Für uns Läufer geht es um 8.30 Uhr los. Temperaturen sind mit ca. 10-14 Grad perfekt, es liegt leichter Niesel in der Luft, aber größerer Regen droht nicht. Es geht erstmal steil bergan, und so stockt es immer mal wieder, denn in den Anstiegen von Anfang an gegangen. So geht es erstmal noch durch ein Stückchen Wald, bis man dem Thema Baumsterben gnadenlos ausgesetzt ist. Da es etwas nebelig ist, wirkt die Szenerie etwas mystisch. Bei Sonnenschein wäre die Tristesse nicht zu ertragen. Von schöner Natur kann keine Rede sein, die Zillierbachtalsperre bringt Abwechslung.

Mit lebendigen Bäumen wäre es hier unglaublich idyllisch. Ein Lauf über Wiesen bringt etwas grün, ein Baum für eine Pinkelpause muss verzweifelt gesucht werden. Aber die Stimmung unter den Läufern ist sehr entspannt. Nach 12 Kilometern gibt es die erste Verpflegungsstation, mit Getränken aus riesigen Tassen und einer reichlichen Auswahl an fettig beschmierten Broten: Butter und Schmalz. Ich reichere mein Gel mit einem Keks an, nehme aber etwas mehr zu trinken. Denn bis zur nächsten Versorgung ist es noch mal so weit. Daher haben die meisten Läufer auch einen Trinkrucksack dabei.

Nach der Pause ändert sich die Landschaft dramatisch: hier ein Bächlein, da ein Fluß, saftiges Grün und kleine Blümchen. Ich komme aus dem fotografieren gar nicht raus, aber mein Mann meint, er hat mich für die Dokumentation mitgenommen. Es geht ein ganzes Stück parallel einer Straße, die vorbeifahrenden Autos hupen und die Leute jubeln uns aus dem Fenster zu. Irgendwann geht es wieder steil hoch. Oben ist es sehr windig, etwas Nieselregen dazu. Sehr unangenehm, da kommt schon die zweite Versorgung.

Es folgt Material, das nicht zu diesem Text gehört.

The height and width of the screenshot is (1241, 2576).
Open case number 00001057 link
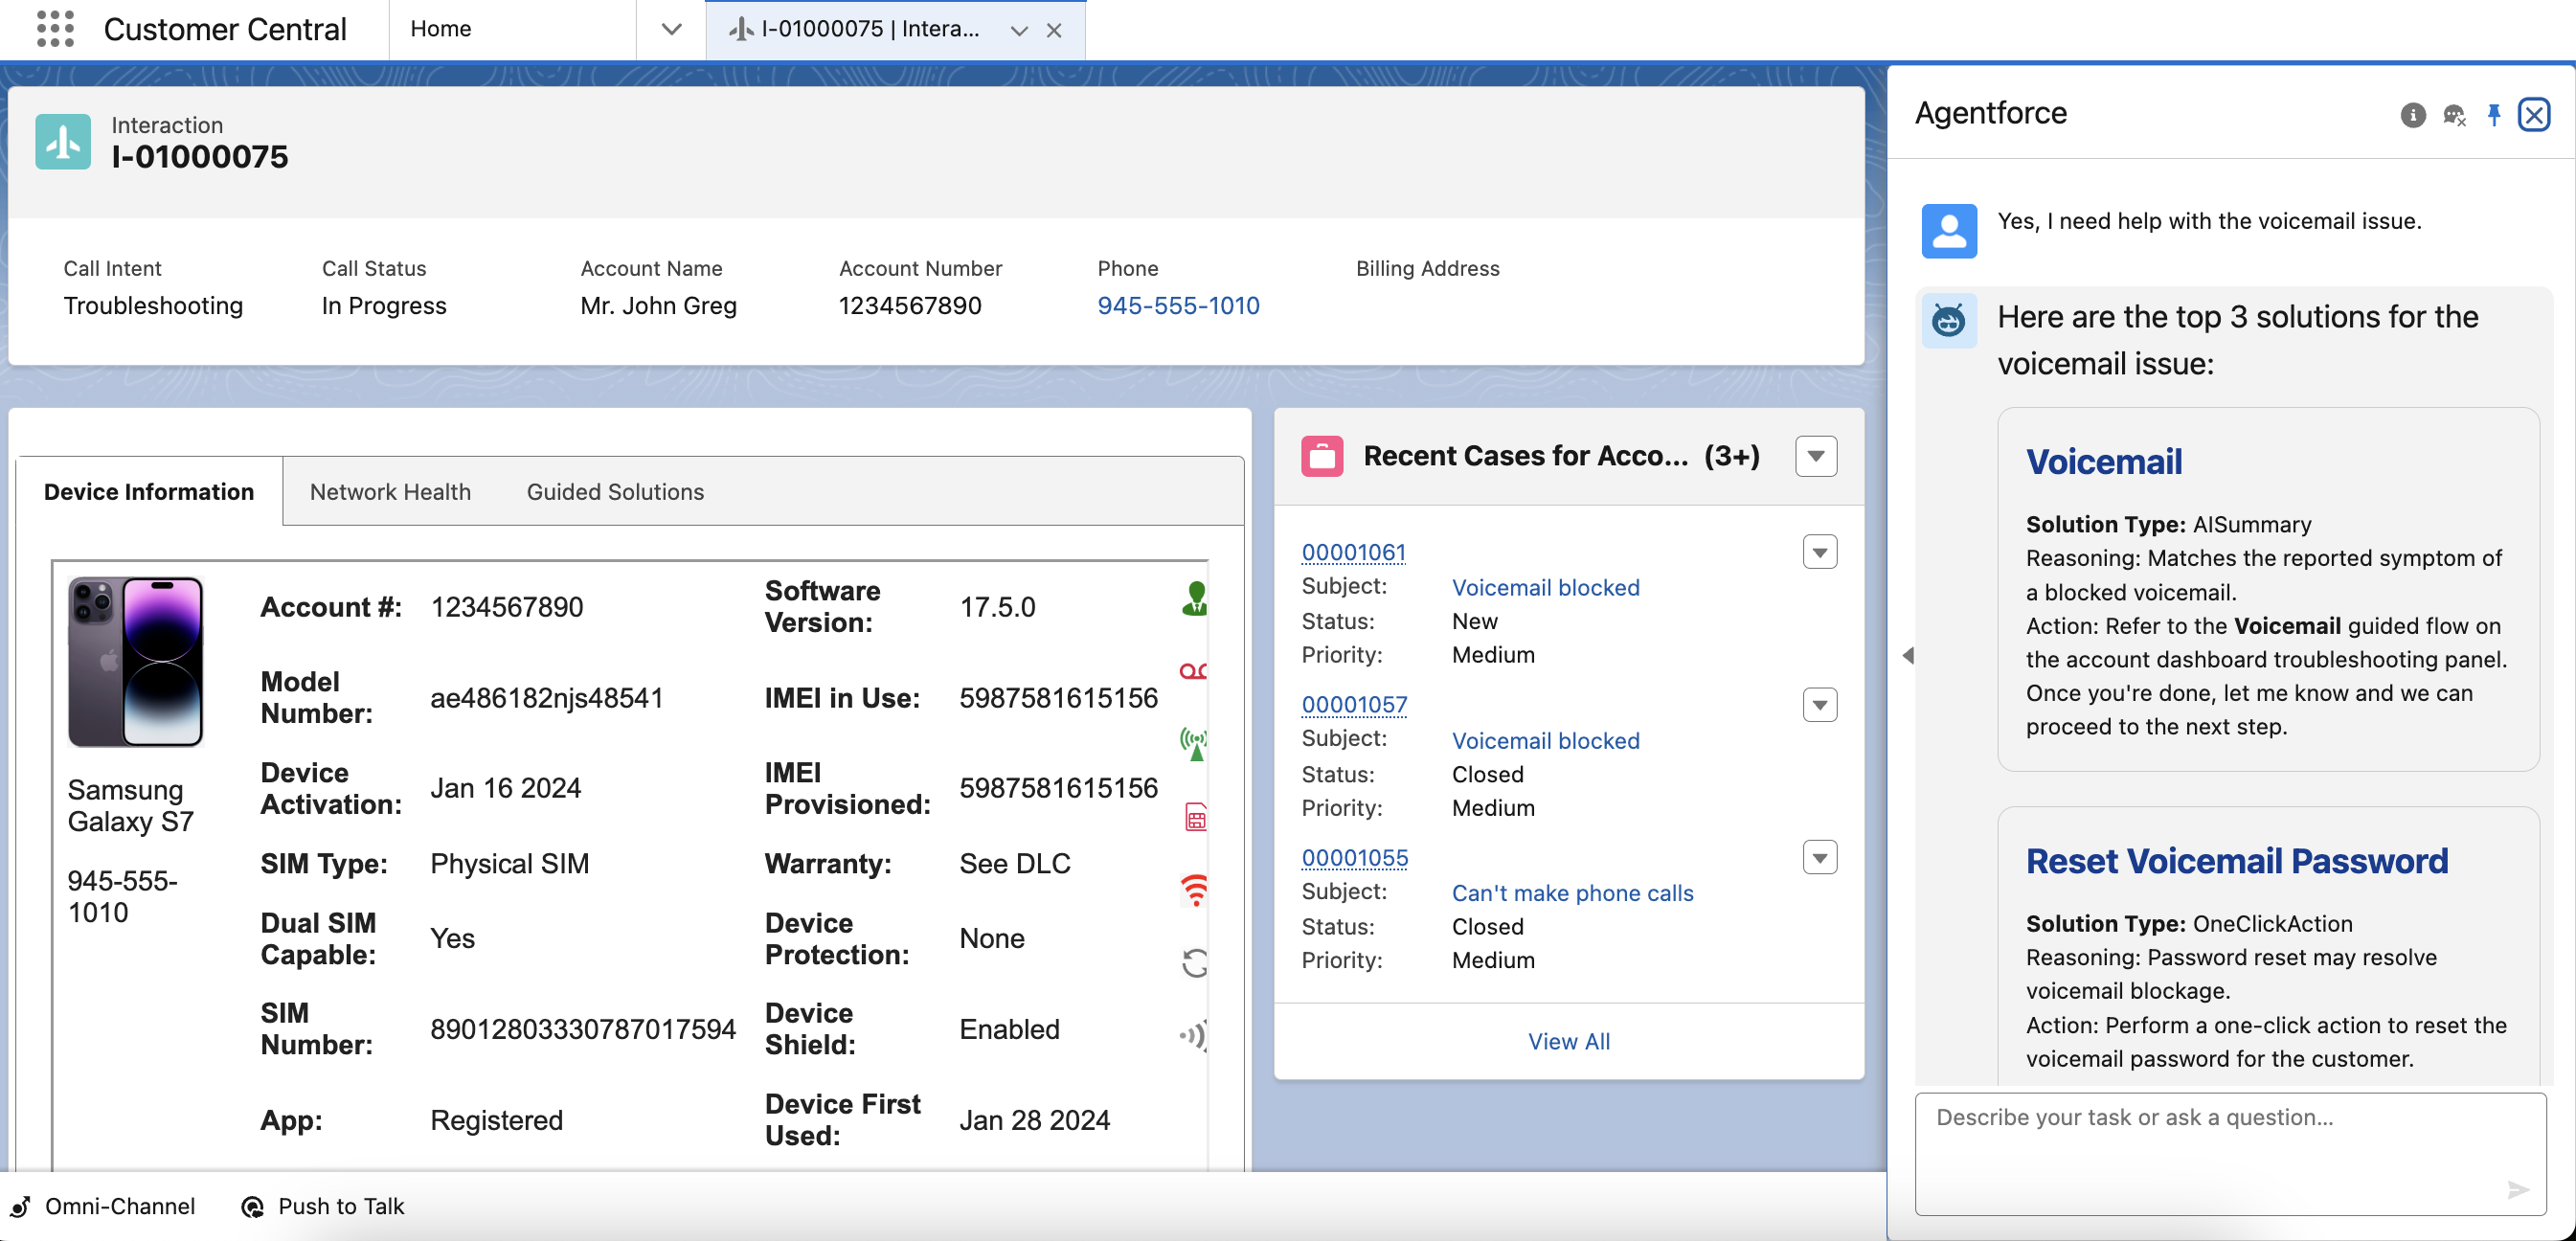tap(1354, 705)
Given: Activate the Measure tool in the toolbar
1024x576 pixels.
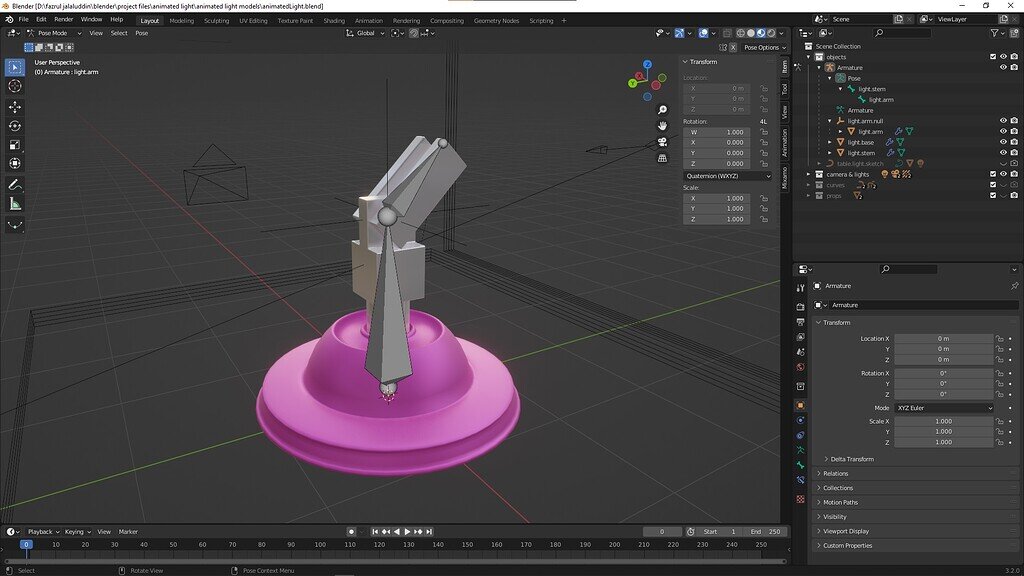Looking at the screenshot, I should click(x=13, y=204).
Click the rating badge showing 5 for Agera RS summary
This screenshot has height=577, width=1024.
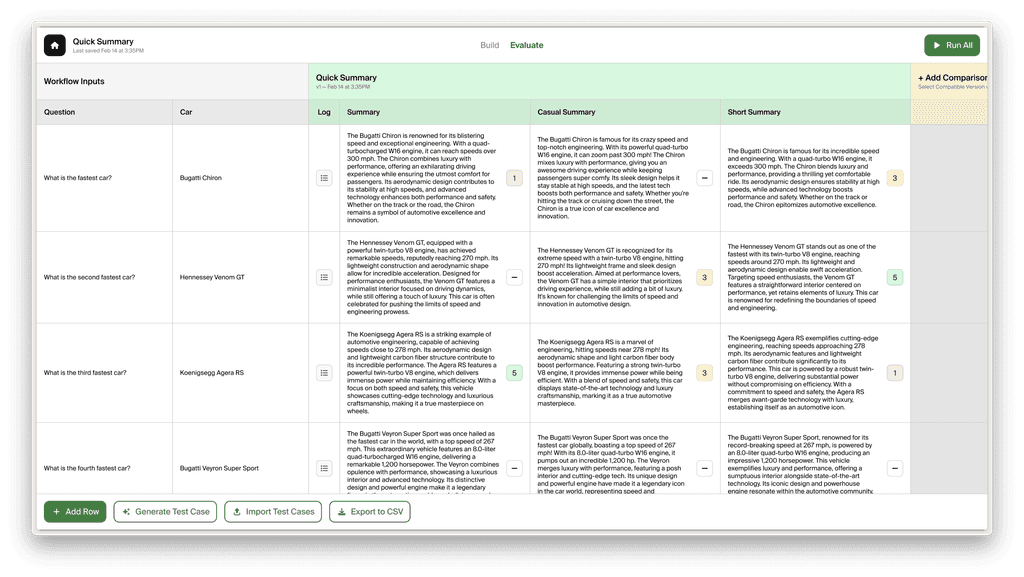514,372
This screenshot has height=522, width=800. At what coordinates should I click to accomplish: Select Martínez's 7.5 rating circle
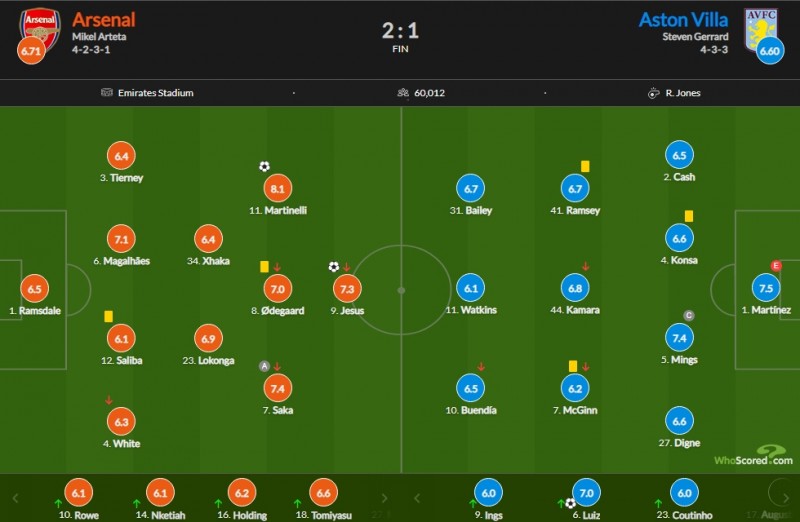pos(766,288)
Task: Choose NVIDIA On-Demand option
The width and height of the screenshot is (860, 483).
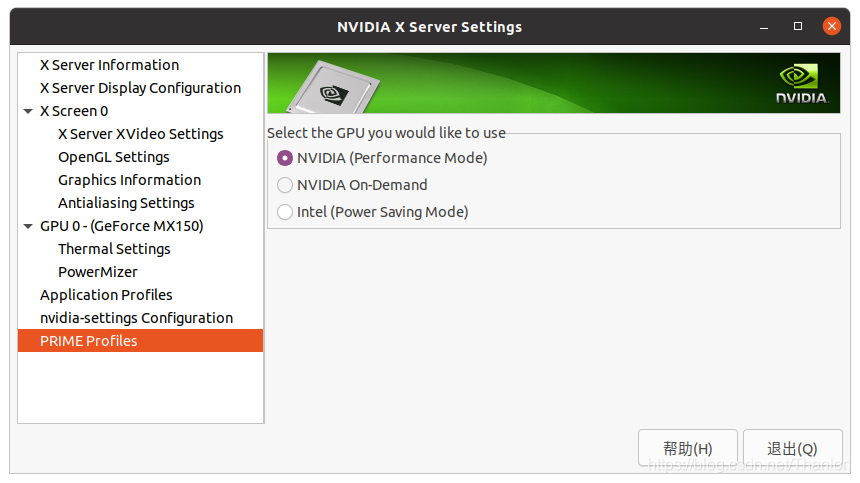Action: [x=285, y=185]
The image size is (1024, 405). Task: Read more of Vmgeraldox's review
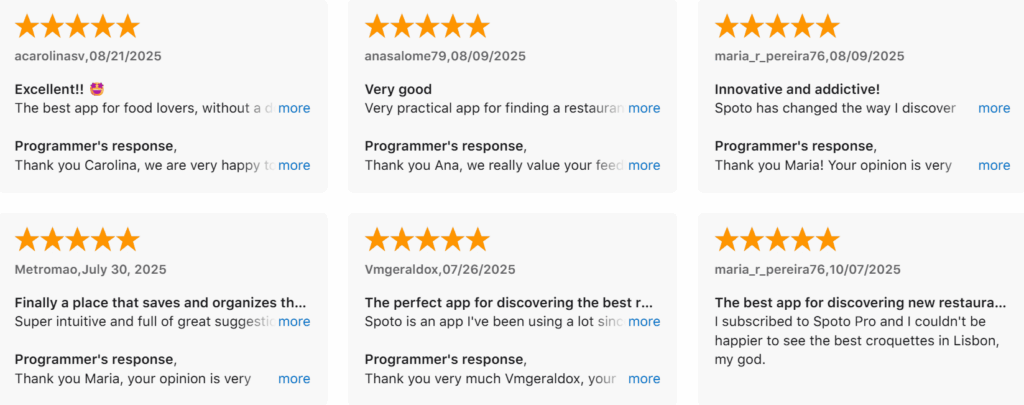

Kurz darauf trennen sich die Strecken. Ich wünsche meinem Mann alles Gute und versuche auf den letzten vier Kilometern noch etwas Geschwindigkeit draufzulegen. Ein nicht endender Anstieg mit Gegenwind halten mich davon ab. Der Zieleinlauf ist etwas unspektakulär. Aber Freunde erwarten mich jubelnd im Ziel. Kerstin von Sisu ist auch da und wartet auf mich – denn dank Planungstabelle der Sisu-Man Wertung wusste sie von meinem Start.

Im Nieselregen der letzten Meter entschied ich, die zweite Tageshälfte doch nicht auf dem Rad zu verbringen und eher den Rest unserer Gruppe in Nordhausen zu erwarten. Nach heißer Dusche und ein paar der fettigen Brötchen (neben Schmalz gibt es jetzt noch Hackfleisch von allen möglichen Tieren oder als vegane Variante) fahren wir zum Ziel. In Nordhausen ist das Wetter besser, es wird sogar irgendwann sonnig. Die ersten Läufer der langen Strecke sind deutlich unter 5 Stunden im Ziel – und sehen im Zieleinlauf sehr entspannt aus. Das fällt mir generell auf: alle haben zwar Schwierigkeiten, die Beine noch zu haben aber bei einen fünf Kilometerlauf in der Stadt gibt es viel mehr völlig erschöpfte Leiber zu sehen.

Von unser Gruppe kommen alle gesund und glücklich ins Ziel. Die einen schimpfen über die vielen Anstiege, die anderen fanden diese super. Die Begeisterung als Wiederholungstäter an den Start zu gehen hielt sich aber in Grenzen: ein wirklich super organisierter Lauf, aber es gibt so viele andere Herausforderungen bei denen die Natur etwas mehr einlädt.

Am gleichen Wochenende wurde im Harz Walpurgisnacht gefeiert, da begegnet beim Radfahren doch die ein oder andere komische Gestalt – also Vorsicht!